Blake Treinen is the next name to watch after Roark. Speaking of clones, Treinen is very similar to Henderson Alvarez. His fastball plays up in relief, but the club prefers he remain stretched out as a starter. They’ll eventually need him.
Storen gave us a scare a few days back when he was removed from an appearance. It turns out he had a foot blister. The succession plan is unclear now that Janssen is on the shelf. Aaron Barrett, Craig Stammen, and Treinen are all options. Storen will be available for opening day, so keep an eye on who assumes eighth inning duties.
He uses a four pitch repertoire headlined by a 94 mph fastball. None of his pitches are elite, but the combination produces strong results. His 7.35 K/9 last season was not particularly helpful for fantasy owners, but strong command led him to a 1.12 ERA. He appears to have experienced luck with hits and home runs allowed, so expect a mid-2s ERA.
The Nationals will be without three of their top hitters for the start of the season. Of those, Anthony Rendon’s steady bat is the biggest blow to fantasy owners. His dual eligibility at second and third base and five category production made him a popular target this spring.
He’ll miss at least a month with a sprained MCL. When he returns, I wouldn’t expect many stolen bases. A healthy Rendon is a force at the plate. He’s a high contact hitter with 20 home run power, above average plate discipline, and a strong supporting cast.
Also missing Opening Day is Werth. Entering his age 36 season, he remains a great five category producer.

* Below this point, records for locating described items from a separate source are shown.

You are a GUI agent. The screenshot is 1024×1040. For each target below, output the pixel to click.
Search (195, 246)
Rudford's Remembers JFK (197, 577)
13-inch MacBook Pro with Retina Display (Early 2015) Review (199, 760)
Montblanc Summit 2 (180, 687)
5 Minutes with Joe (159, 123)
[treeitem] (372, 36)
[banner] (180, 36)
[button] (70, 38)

He’s only expected to miss a couple weeks, but his ADP is way down around 170. When healthy, he can pop 15 to 20 home runs with around 10 stolen bases, a high average, and good run production.

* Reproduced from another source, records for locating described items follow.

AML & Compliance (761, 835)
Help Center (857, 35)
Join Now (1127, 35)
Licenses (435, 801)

Among the actually healthy hitters, Ian Desmond and Bryce Harper are the top names to watch. Desmond has three straight 20/20 seasons, but deteriorating plate discipline could eat into his value. His average dropped to .255 last season, and a rebound is not guaranteed. He’s the 21st overall pick in NFBC. You can grab players like Josh Donaldson, Hanley Ramirez, and Michael Brantley around the same spot. If he weren’t a shortstop, he’d be going later.
As the 29th overall pick, fantasy owners are still betting on a breakout season from Harper. He missed a big chunk of 2014 and hit just .273/.344/.423 when healthy. For most players, that’s a solid line. For Harper, it’s a major disappointment. He still owns a dynamic skill set with 30 home run upside. I’m not sure I can justify passing on stable assets like Yasiel Puig, Ryan Braun, or Starling Marte.
If you’re looking for value picks, the names to watch are Ryan Zimmerman and Wilson Ramos. Zimmerman is a perennial candidate for 20 home runs and a .275 average. He’ll hit in the heart of the order, so his run production should be a plus too. He’ll be eligible at first base, third base, and the outfield in most leagues. He’s very familiar with the trainer’s table, so don’t bet on him as your only third baseman.
For owners in two catcher leagues, Ramos is a nice second backstop when he’s healthy. He’s frequently on the disabled list, which is why he’s available at pick 183 (and trending down). A full season could include 15 home runs, some run production, and a decent average. I’ve seen him go well after pick 200 in some leagues.
Rank and Outlook
The Nationals are number one in our power rankings. They notch the top spot in large part due to their inept divisional rivals. However, the ranking is well deserved. The rotation profiles as the best in baseball by a wide margin. The lineup could be explosive when at full strength. The only obvious weakness is a shallow bullpen, but the rotation will ensure that it’s seldom overworked.